Step 1 — Read the error message
Click the failed update in the site's Activity log. The error field contains the exact message the connector got back from WordPress's upgrader. Common phrasings:
"Could not create directory" / "Failed to copy"
The WordPress filesystem isn't writable. On most managed hosts this means the current user doesn't own the wp-content/plugins (or themes) directory. Fix on the host side — most managed WordPress hosts have a "repair file permissions" button in their control panel — then retry.
"Destination folder already exists"
A previous update left an incomplete directory behind (e.g., yoast-seo.old). SSH in, remove the stale directory, retry. If you can't SSH, a support ticket with the site URL works.
"Download failed: 403" / "Download failed: 404"

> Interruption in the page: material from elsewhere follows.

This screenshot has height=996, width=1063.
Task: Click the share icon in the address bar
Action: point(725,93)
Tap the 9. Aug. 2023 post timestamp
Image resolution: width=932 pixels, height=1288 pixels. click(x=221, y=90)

The connector couldn't fetch the plugin ZIP from Manage GPL's download proxy. Usually transient; retry after a minute. Persistent failures usually mean your subscription lapsed mid-update (the signed download token becomes invalid if entitlement drops). Check Billing.
"Plugin could not be activated because it triggered a fatal error"

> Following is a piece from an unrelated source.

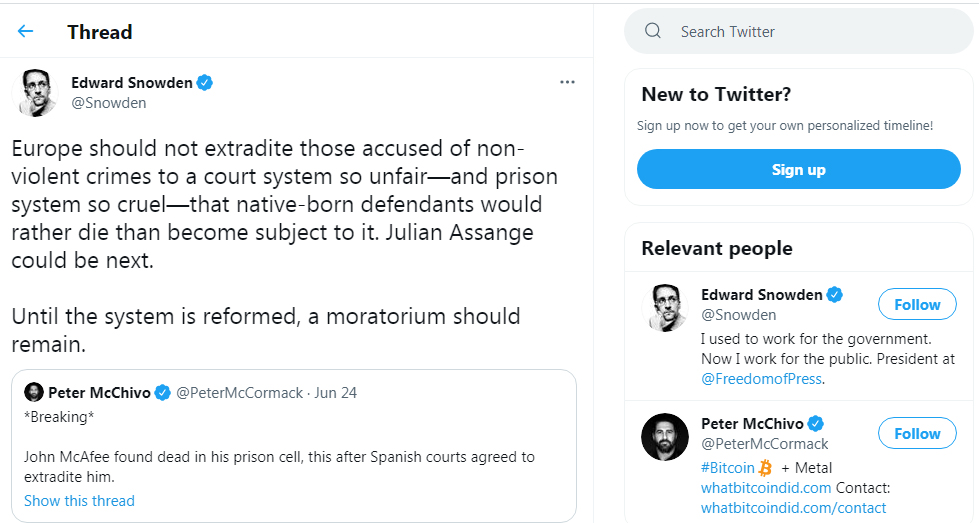Open the whatbitcoindid.com/contact link
The width and height of the screenshot is (979, 523).
point(793,507)
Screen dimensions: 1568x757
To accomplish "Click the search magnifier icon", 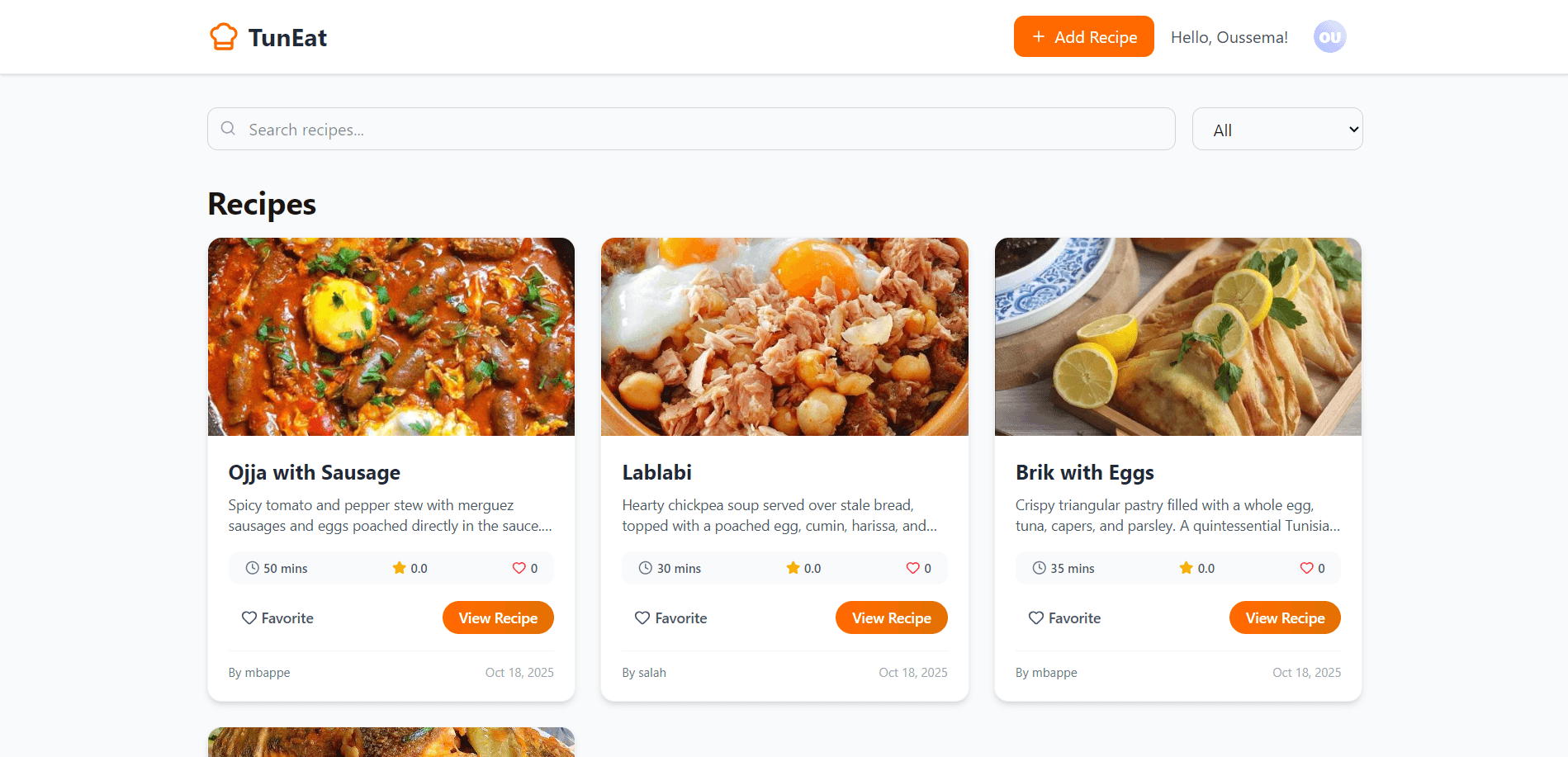I will (228, 129).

The new version has a PHP error that would have taken your site down. The connector's auto-heal feature deactivated the plugin before the error reached the frontend. Your site is fine. See Auto-heal: recovering from a fatal plugin error for what to do next.

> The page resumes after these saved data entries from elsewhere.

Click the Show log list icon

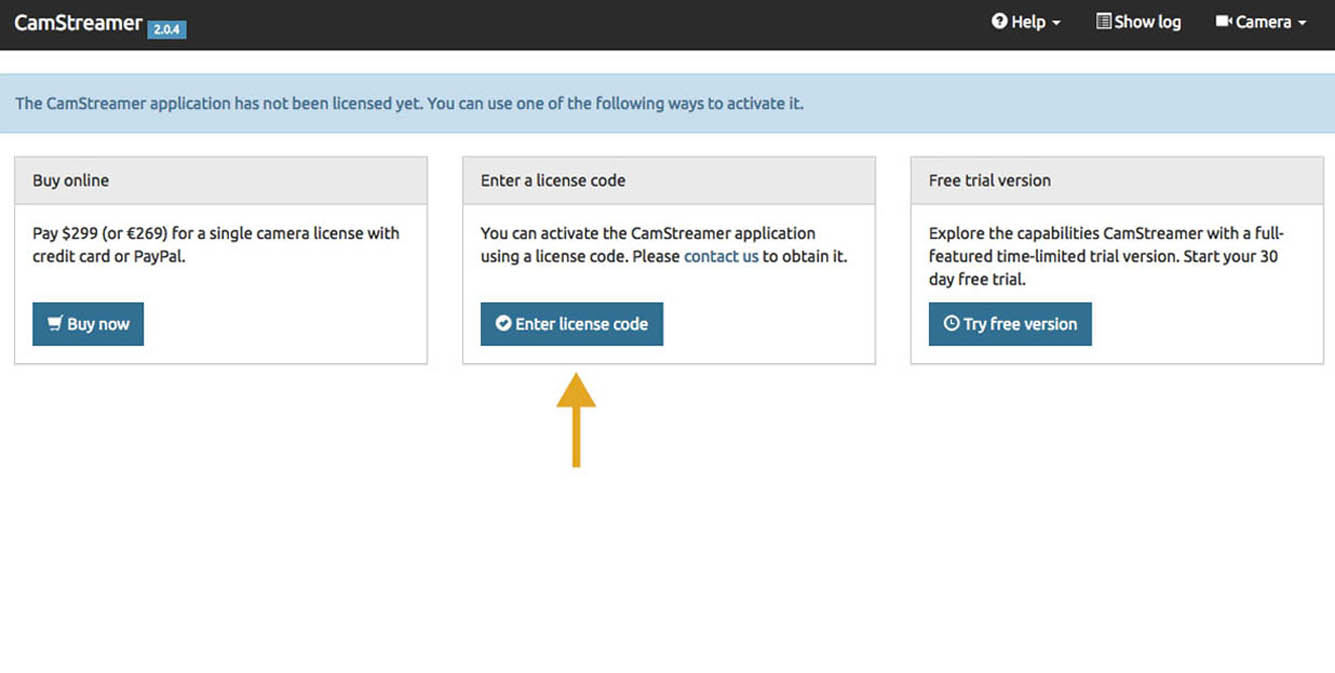pos(1103,21)
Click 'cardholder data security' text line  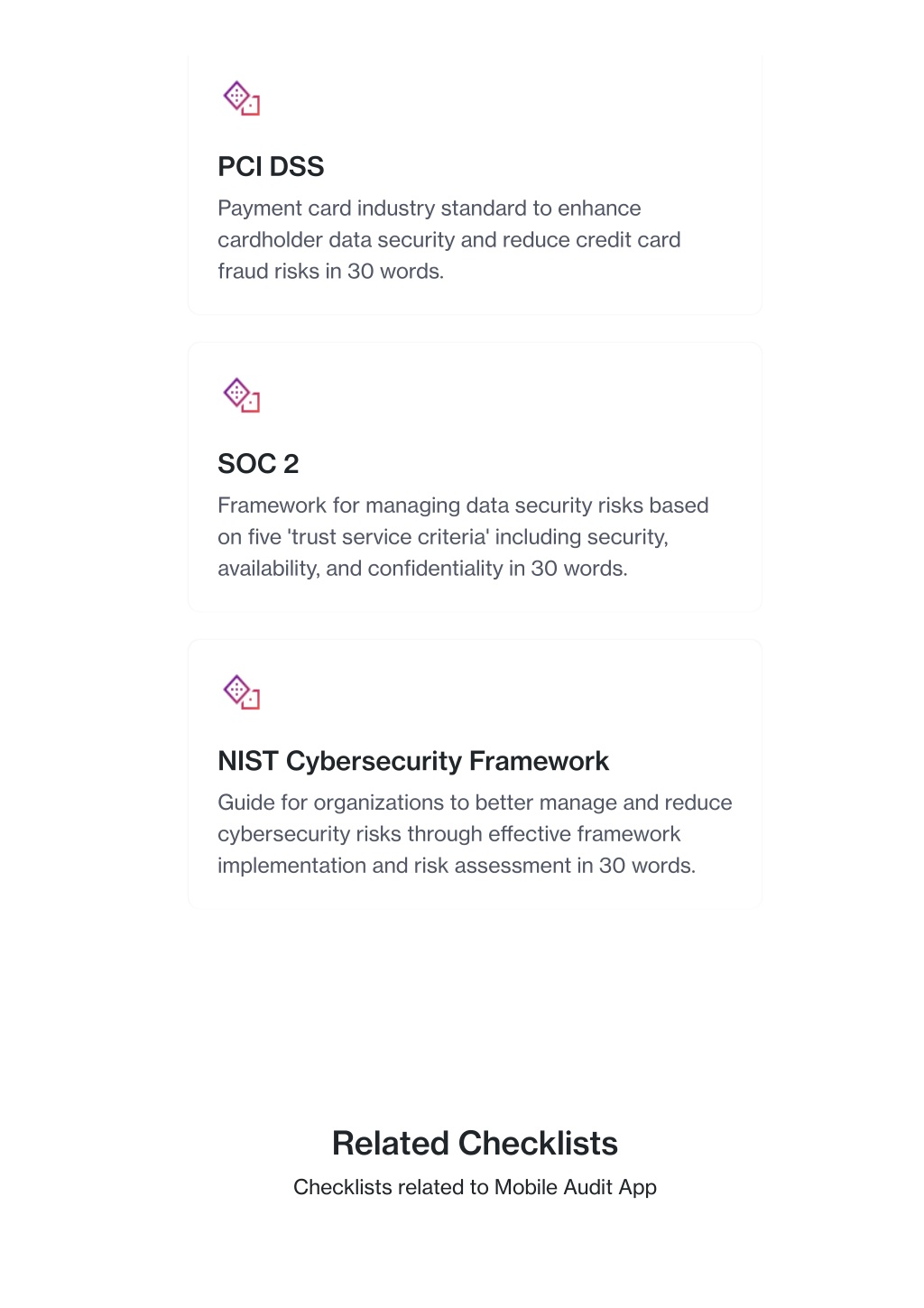(x=449, y=240)
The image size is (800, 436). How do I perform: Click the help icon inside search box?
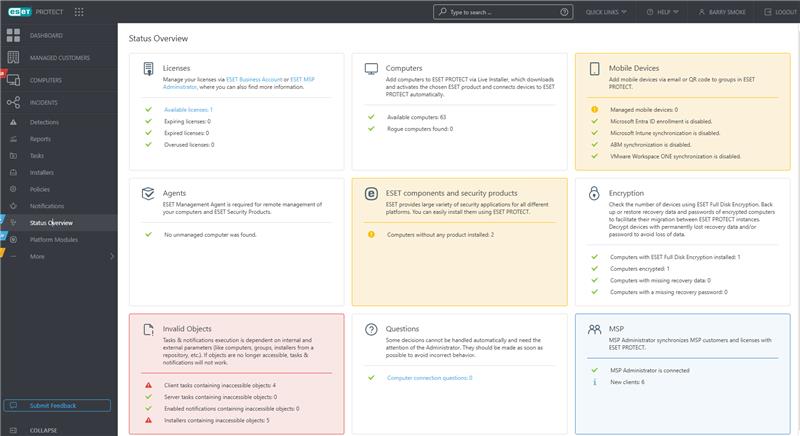pos(564,12)
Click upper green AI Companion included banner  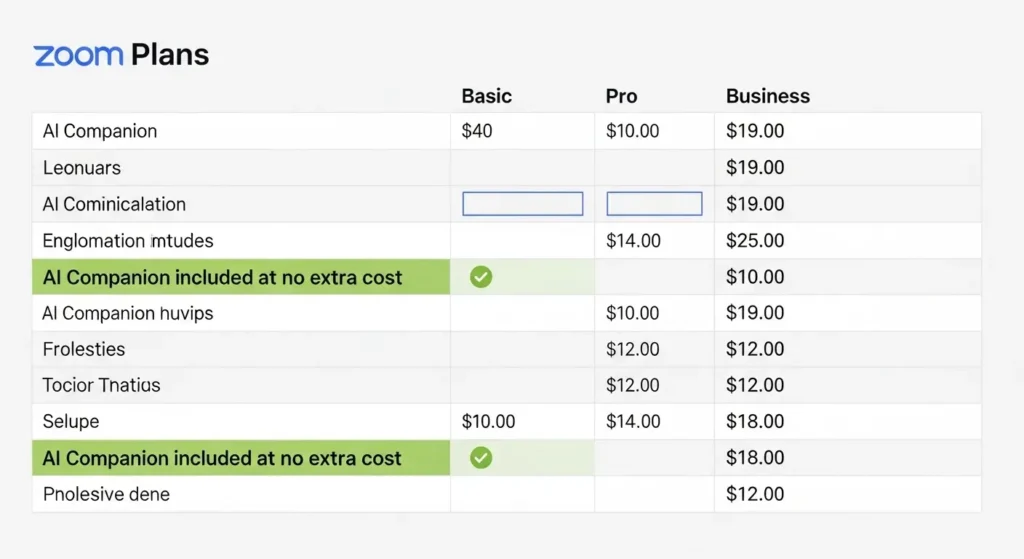(x=222, y=277)
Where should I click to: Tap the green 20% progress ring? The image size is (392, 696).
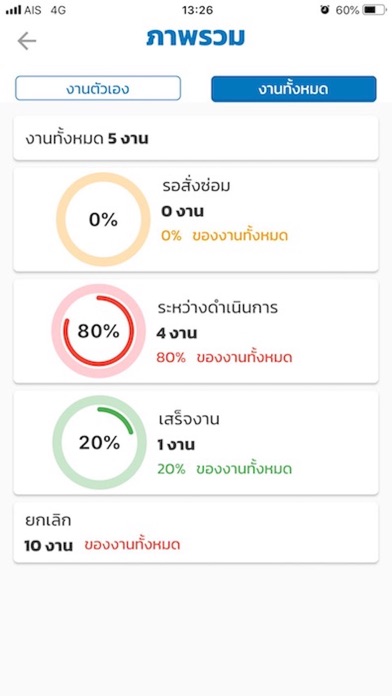point(99,443)
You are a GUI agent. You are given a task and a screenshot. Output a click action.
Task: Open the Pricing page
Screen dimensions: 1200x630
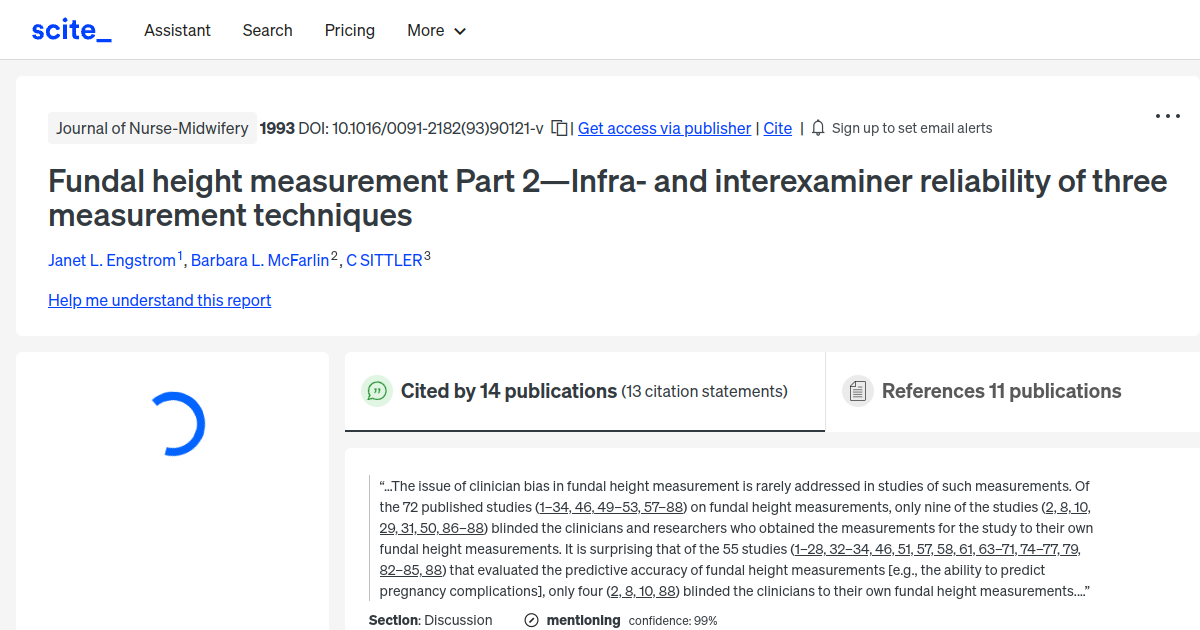click(x=349, y=31)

"Timed out after 60 seconds"
The site took longer than a minute to respond. Usually a slow/oversubscribed host or a very large plugin. Retry once; if it keeps timing out, raise a support ticket with the plugin name and host.
Step 2 — Retry
Updates don't retry automatically. After fixing the root cause, click Update again. Every retry creates a new activity log entry, so you have a clean history of what happened.
Step 3 — Check site is still healthy
Even if the update failed, open the site's homepage in a browser and spot-check the critical pages (checkout for stores, a product page for WooCommerce, etc.). Failed updates don't usually break live sites — WordPress's upgrader is atomic — but it's worth a quick look.
Recurring failures on a specific site
If one site keeps failing updates while others succeed, the cause is almost always:
- Filesystem permissions
- A security plugin interpreting the update as an attack
- Outdated PHP (some plugins require PHP 8.1+)
- Low memory limit (
memory_limit< 128M)
Open the site's Health tab to see its PHP version, memory limit, and SSL state. Most issues are visible there.
Reading the History tab
Every update — manual or scheduled — writes to the per-site History tab. A few entries you'll see for scheduled runs specifically:
- Scheduled run started — the run kicked off, with the count of items queued.
- Plugin updated / Plugin update failed — one row per item processed. Each carries a Scheduled badge so you can tell scheduled-vs-manual at a glance.
- Scheduled run complete — wraps up the run with the applied/failed totals.